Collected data
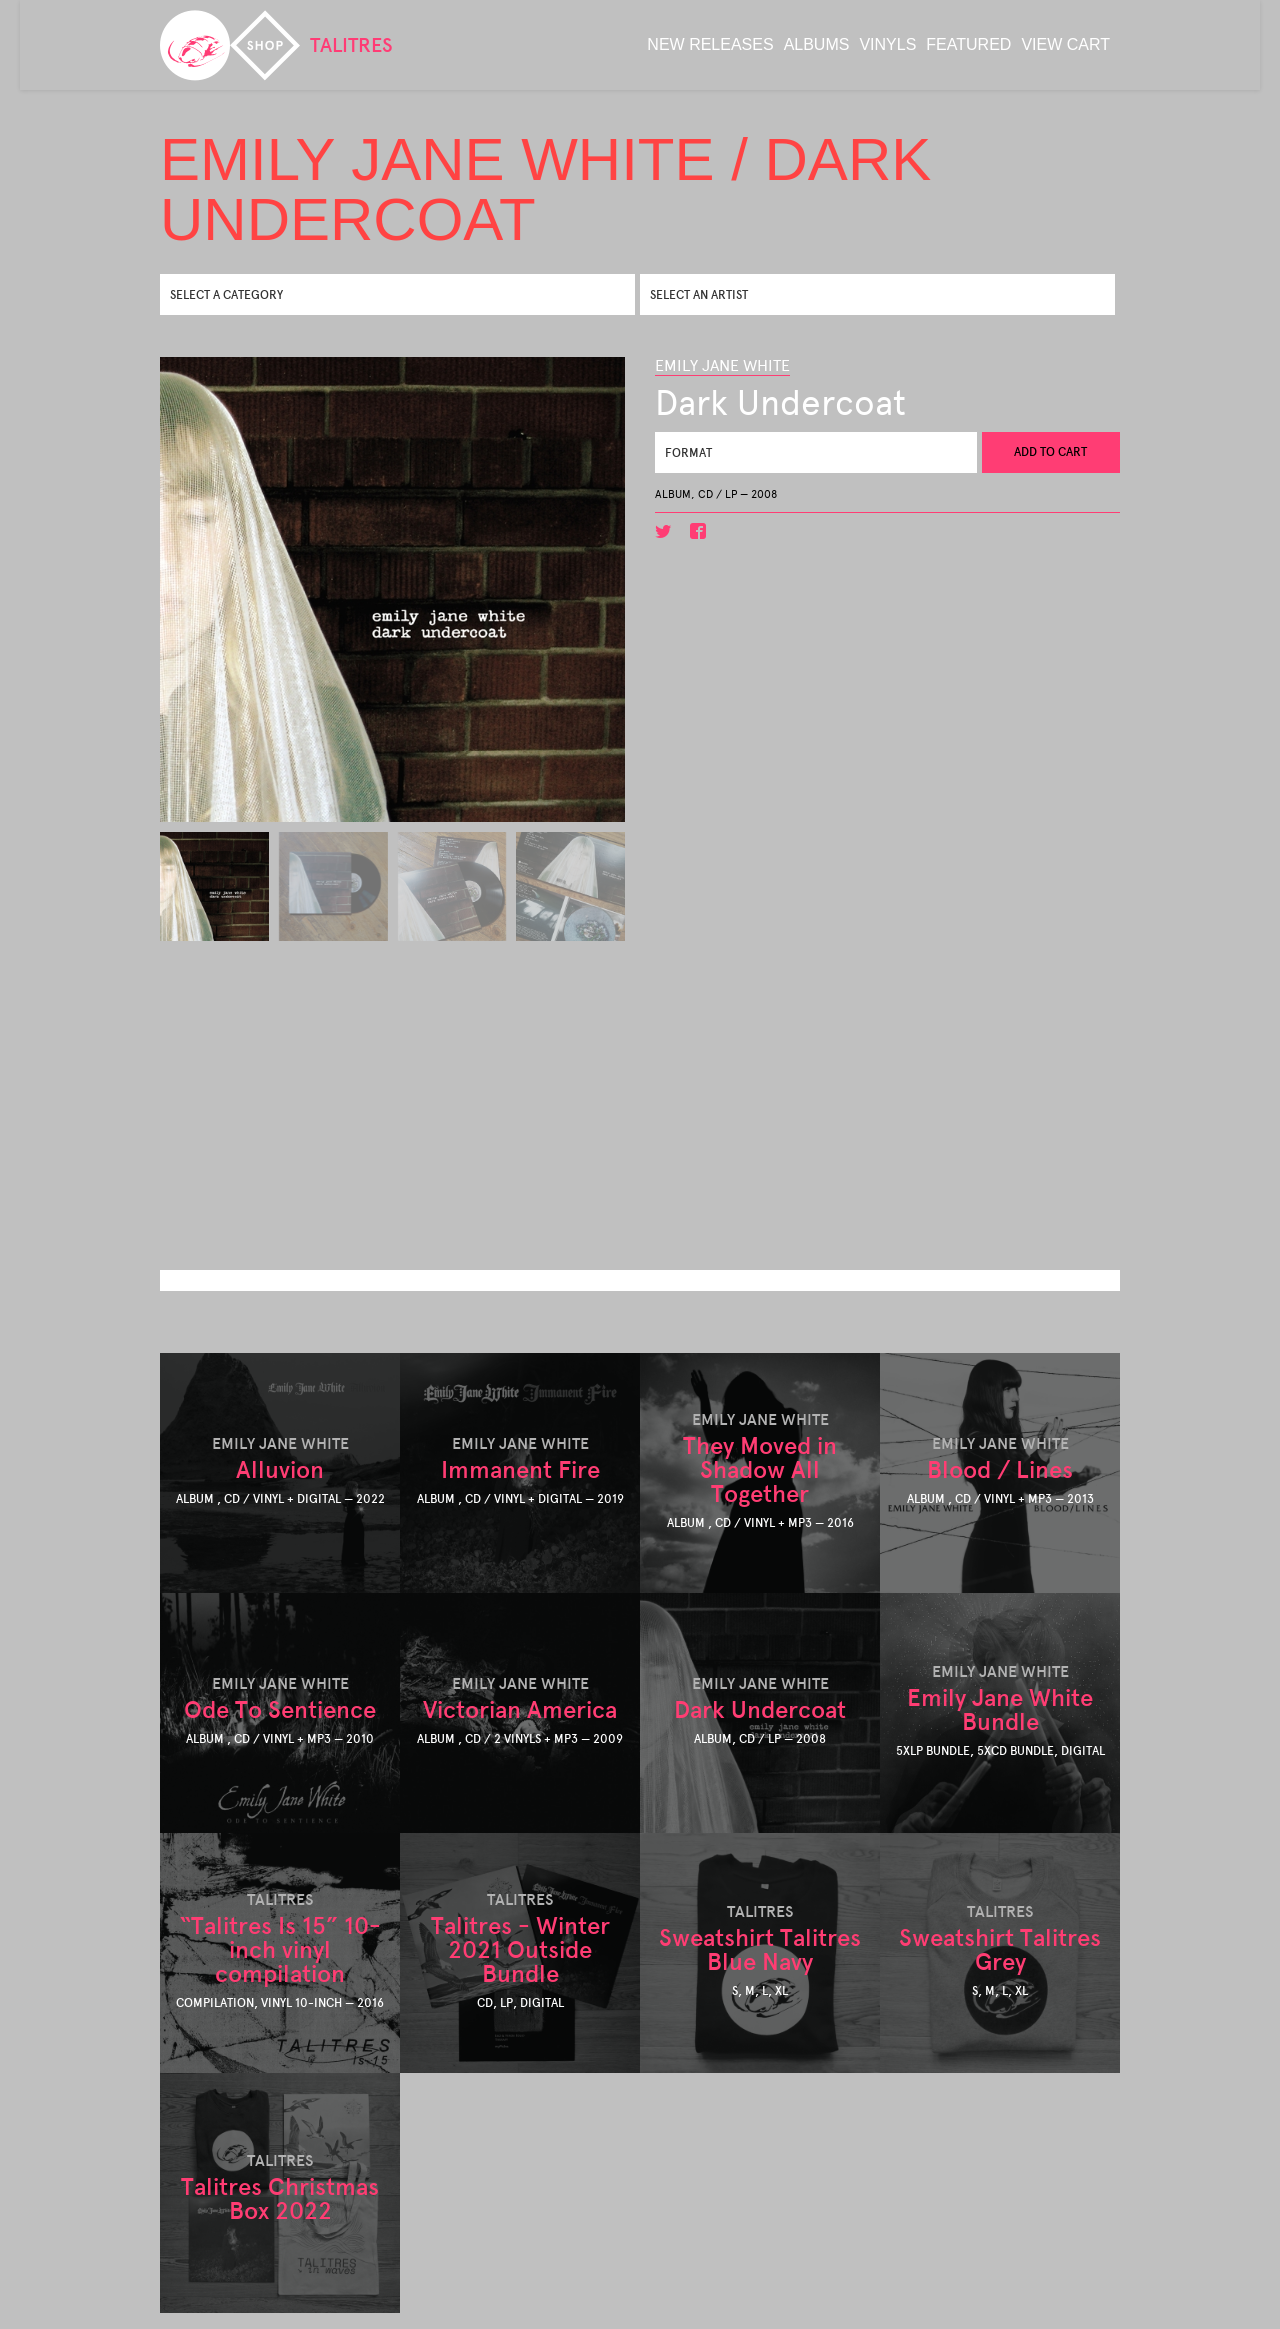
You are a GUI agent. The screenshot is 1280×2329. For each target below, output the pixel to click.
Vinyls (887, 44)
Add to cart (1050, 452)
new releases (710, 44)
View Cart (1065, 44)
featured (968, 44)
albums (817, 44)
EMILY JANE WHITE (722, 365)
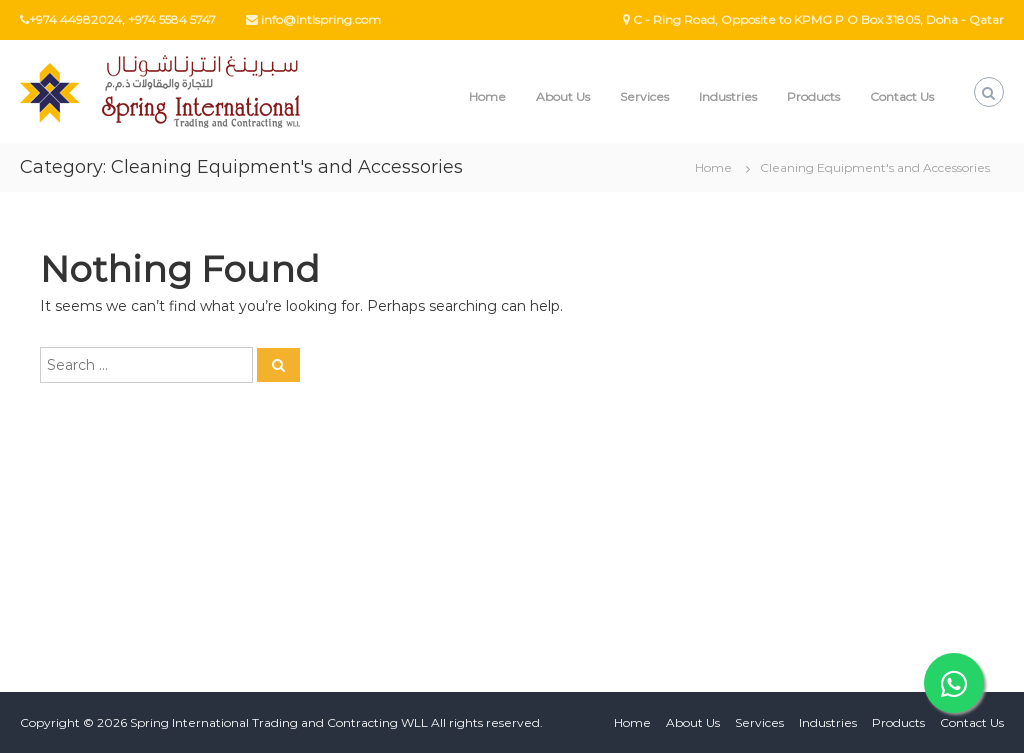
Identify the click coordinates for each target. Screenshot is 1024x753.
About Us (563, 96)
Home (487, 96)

_What to produce_
Could you rewrite every line of the data above, not only the answers, with each click coordinate scaled by 1.5 and rounded to a whole number (halves rounding up)? Leave the pictures out.

_Solution to this exercise_
You are a GUI agent. The screenshot is 1280×2329. For each target below, output the pixel to click.
Vinyls (1331, 66)
Add to cart (1575, 678)
new releases (1065, 66)
View Cart (1598, 66)
featured (1452, 66)
albums (1226, 66)
EMILY JANE WHITE (1083, 548)
Identify the click coordinates for each target. Screenshot is 1024x753.
About Us (845, 144)
Home (731, 144)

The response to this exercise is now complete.